23 de abril de 2017

EM TRÊS ANOS, PRINCIPAIS EMPRESAS CITADAS NA LAVA JATO DEMITIRAM QUASE 600 MIL


Muitos dos desempregados ainda defendem Lula. Babacas!
A recessão, a queda do preço do petróleo, a redução dos gastos do governo e a Operação Lava Jato, que investiga esquema de corrupção envolvendo a Petrobras, empreiteiras e agentes do governo, tiveram efeito devastador no emprego, segundo o Estadão. De acordo com a publicação, dez das maiores empresas citadas na Lava Jato mostra que, somente entre funcionários diretos e terceirizados dessas companhias, o corte de vagas entre o fim de 2013 (antes da deflagração da Lava Jato, em março de 2014) e dezembro de 2016 foi de quase 600 mil pessoas.
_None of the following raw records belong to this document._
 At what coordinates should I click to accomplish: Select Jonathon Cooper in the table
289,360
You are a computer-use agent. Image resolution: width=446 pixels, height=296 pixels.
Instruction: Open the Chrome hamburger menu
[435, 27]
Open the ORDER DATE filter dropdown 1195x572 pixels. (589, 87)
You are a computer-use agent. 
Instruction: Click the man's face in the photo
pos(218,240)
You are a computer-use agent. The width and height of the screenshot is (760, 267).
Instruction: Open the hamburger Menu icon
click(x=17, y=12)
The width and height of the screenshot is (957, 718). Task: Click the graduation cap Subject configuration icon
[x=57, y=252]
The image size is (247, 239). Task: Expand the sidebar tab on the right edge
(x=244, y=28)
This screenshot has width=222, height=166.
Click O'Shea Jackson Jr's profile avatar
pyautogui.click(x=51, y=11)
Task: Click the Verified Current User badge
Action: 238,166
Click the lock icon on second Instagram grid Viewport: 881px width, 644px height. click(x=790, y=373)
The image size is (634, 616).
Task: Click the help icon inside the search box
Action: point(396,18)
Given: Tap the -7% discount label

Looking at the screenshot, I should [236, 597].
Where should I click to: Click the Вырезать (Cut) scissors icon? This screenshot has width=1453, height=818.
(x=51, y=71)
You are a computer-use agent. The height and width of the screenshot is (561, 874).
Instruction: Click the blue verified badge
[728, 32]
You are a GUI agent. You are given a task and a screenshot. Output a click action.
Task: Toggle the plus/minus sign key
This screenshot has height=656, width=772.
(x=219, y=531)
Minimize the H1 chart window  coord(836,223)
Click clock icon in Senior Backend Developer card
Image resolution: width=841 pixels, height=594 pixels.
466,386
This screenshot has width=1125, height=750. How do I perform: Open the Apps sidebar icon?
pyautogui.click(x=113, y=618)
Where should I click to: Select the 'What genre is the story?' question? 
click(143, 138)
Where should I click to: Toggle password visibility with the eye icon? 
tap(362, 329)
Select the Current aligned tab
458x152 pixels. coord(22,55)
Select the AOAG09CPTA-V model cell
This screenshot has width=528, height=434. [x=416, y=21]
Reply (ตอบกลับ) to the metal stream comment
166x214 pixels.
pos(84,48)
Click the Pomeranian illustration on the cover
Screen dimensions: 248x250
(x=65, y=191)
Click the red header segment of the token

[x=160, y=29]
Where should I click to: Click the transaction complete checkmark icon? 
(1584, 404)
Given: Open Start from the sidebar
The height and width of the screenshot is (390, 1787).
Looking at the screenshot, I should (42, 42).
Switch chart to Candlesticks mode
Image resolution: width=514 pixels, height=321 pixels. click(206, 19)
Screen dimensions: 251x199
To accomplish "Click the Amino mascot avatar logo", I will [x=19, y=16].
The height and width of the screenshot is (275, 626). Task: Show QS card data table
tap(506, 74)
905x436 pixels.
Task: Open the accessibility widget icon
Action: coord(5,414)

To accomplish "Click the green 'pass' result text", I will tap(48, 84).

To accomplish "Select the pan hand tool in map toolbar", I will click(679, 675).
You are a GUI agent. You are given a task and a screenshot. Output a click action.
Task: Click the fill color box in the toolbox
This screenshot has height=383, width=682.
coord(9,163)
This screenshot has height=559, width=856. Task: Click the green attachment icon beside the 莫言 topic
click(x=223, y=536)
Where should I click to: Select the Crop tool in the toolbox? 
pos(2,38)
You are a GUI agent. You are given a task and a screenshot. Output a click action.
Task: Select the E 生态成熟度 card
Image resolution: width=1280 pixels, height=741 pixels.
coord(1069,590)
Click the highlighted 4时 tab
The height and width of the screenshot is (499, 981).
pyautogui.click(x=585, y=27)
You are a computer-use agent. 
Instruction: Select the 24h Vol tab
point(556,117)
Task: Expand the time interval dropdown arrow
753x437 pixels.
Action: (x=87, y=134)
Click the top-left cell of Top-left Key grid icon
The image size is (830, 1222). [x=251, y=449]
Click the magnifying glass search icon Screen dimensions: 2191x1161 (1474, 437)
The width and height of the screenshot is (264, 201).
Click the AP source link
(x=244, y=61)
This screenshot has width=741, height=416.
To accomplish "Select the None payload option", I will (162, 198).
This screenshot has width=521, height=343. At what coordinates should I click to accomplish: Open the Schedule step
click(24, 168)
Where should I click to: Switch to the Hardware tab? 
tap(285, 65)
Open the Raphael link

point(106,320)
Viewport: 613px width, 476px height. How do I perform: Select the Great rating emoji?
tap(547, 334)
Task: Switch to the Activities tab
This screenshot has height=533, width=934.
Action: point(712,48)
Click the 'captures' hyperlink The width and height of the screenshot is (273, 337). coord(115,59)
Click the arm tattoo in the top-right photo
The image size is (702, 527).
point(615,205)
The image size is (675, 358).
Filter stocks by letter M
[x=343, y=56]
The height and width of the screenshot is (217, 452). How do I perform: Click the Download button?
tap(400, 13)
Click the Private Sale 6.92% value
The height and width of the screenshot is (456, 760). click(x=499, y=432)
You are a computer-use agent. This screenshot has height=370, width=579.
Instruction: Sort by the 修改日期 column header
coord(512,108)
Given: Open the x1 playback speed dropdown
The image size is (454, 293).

Analistas apontam que o efeito foi ainda maior, quando se consideram as vagas indiretas. A reportagem detalha que empresas do setor de óleo e gás, como a Petrobras, foram afetadas pela redução da cotação do petróleo, que hoje está próxima de US$ 50. Já as grandes construtoras e incorporadoras tiveram de lidar com o alto endividamento da população, que deixou de comprar imóveis, e com a conclusão – ou interrupção – de projetos de infraestrutura, diante da deterioração das contas do governo. A conta de 600 mil postos de trabalho fechados mostra um impacto considerável – equivalente a 5% do total de pessoas que entraram na fila do desemprego entre 2013 e 2016, que foi de 11,2 milhões. Segundo o Instituto Brasileiro de Geografia e Estatística (IBGE), o total de desocupados no País era de 1,1 milhão em dezembro de 2013; no fim de 2016, o número havia crescido para 12,3 milhões. Ainda segundo o jornal, após um período de longa bonança, as companhias envolvidas na Lava Jato vivem momentos de dificuldade e tentam se reestruturar. As construtoras Queiroz Galvão, Engevix, OAS e Mendes Júnior estão entre as que pediram recuperação judicial. A Sete Brasil, empresa criada pela Petrobras para a construção de sondas de petróleo, está na mesma situação.